Sesame, developers of an AI voice model and hardware device, raised an undisclosed Series A from a16z.
Achira, a techbio company blending AI and physics to model molecules, raised a $33M seed financing round backed by Nvidia.
Verkada, the security systems maker specializing in video security cameras, environmental sensors, and alarms, raised $200M in a financing round at a $4.5B valuation led by General Catalyst with participation from Eclipse Ventures.
Arize, the AI observability platform for monitoring and evaluating AI models, raised a $70M Series C financing round from Adams Street Partners, M12, and SineWave Ventures.
Terrain Biosciences, the RNA design-build company leveraging AI for therapeutics and vaccine development, raised $9M in a seed financing round from Magnetic Ventures, Bruker Corporation, and Josef Feldman of Ex Nihilo.
* denotes companies in which the authors hold shares.
🤫 The rumor mill…
Anduril, the defense-tech company, is raising $2.5 billion in a financing round at a $28 billion valuation led by Founders Fund.

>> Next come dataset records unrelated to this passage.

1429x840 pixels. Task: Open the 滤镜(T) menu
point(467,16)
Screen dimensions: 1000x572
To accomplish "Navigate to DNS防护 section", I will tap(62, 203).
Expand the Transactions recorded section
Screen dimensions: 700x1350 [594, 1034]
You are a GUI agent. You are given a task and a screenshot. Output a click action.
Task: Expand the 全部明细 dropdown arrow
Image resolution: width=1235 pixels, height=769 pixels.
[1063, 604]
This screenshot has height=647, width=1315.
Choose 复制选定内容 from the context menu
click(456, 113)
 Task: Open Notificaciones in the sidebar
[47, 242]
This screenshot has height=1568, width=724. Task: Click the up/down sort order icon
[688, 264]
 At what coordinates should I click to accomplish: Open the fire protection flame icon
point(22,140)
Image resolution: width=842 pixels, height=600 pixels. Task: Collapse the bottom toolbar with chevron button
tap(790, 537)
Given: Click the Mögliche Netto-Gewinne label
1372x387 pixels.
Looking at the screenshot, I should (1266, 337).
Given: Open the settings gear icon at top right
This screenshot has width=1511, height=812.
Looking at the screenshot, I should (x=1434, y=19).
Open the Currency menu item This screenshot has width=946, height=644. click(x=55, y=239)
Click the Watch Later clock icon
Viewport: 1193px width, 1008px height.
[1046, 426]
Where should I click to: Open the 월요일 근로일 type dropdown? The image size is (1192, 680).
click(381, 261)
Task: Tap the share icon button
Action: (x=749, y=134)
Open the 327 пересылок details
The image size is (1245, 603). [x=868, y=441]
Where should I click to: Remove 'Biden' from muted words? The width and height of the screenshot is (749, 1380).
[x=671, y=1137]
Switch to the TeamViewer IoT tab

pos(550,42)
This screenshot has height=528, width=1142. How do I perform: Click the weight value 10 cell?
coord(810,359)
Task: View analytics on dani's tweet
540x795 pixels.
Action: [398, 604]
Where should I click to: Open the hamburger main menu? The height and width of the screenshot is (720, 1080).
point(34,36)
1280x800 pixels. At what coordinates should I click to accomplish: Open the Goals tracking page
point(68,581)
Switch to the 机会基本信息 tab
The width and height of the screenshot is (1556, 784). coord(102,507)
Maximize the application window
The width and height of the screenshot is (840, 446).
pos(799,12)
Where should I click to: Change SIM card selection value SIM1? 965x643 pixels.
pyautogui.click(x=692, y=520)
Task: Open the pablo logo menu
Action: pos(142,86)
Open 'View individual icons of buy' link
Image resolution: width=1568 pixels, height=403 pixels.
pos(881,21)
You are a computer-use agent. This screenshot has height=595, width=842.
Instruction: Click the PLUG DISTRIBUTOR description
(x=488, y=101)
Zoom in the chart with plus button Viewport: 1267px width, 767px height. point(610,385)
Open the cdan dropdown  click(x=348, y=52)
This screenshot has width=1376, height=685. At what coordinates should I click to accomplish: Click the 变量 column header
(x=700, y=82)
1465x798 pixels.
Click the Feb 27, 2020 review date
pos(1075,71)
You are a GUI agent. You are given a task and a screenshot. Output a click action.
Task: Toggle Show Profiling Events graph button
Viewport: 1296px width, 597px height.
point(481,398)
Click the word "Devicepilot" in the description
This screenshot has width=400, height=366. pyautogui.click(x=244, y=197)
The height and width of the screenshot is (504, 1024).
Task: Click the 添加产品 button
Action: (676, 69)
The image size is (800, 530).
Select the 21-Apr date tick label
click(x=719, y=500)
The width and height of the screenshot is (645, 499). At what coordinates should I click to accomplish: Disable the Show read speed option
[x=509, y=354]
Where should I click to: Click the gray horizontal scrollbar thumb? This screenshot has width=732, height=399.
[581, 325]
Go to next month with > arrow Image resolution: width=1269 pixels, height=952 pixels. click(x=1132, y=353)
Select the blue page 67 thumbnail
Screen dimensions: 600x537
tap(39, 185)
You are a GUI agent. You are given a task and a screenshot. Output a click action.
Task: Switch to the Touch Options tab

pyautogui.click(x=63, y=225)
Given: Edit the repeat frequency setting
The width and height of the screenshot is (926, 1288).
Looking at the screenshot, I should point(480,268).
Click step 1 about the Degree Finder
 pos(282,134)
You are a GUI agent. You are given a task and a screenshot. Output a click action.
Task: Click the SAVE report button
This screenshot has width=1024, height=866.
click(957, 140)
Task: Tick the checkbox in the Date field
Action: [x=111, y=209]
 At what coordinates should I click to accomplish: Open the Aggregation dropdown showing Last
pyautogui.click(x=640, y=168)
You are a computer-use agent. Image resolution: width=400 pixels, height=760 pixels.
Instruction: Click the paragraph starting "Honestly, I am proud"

Anthropic, the AI startup behind the Claude chatbot, is raising a $3.5B financing round at a $61.5B valuation from Lightspeed Venture Partners, General Catalyst, and Bessemer Venture Partners.
Thinking Machines Lab, Mira Murati’s new AGI company, is in talks to raise $1billion.
Safe Superintelligence, an AI company focused on safe AI development, is raising over $1 billion in a financing round at a valuation exceeding $30 billion, with Greenoaks Capital Partners leading the round and investing $500 million.
🤝 Exits
IBM, the technology giant, acquired DataStax, a company specializing in database and generative AI capabilities, including Apache Cassandra and vector databases, to enhance its watsonx AI offerings. The acquisition price was not disclosed. DataStax had previously raised $342.6M and was valued at $1.6B during its most recent funding round in June 2022, with hundreds of paying customers.
Ravelin, the AI-native fraud prevention platform, was acquired by Worldpay. Big congrats to this team, whom I had the pleasure of working with as lead investor after their Seed. The acquisition price was not disclosed.
Accern, an AI-powered insights provider for financial firms, was acquired by Wand AI, a Palo Alto-based startup specializing in AI agents for enterprises, for an undisclosed eight-figure sum. The company had previously raised $40M from investors including Fusion Fund and Mighty Capital.
Applied Intuition, a company providing AI-powered tools for autonomous systems development, acquired EpiSci, an innovator in AI and autonomy software for national security, to enhance U.S. defense capabilities; the acquisition price was not disclosed.
MongoDB, a leading database platform, acquired Voyage AI, a company specializing in embedding and reranking models for AI-powered search and retrieval, to enhance its AI capabilities; the acquisition price was not disclosed.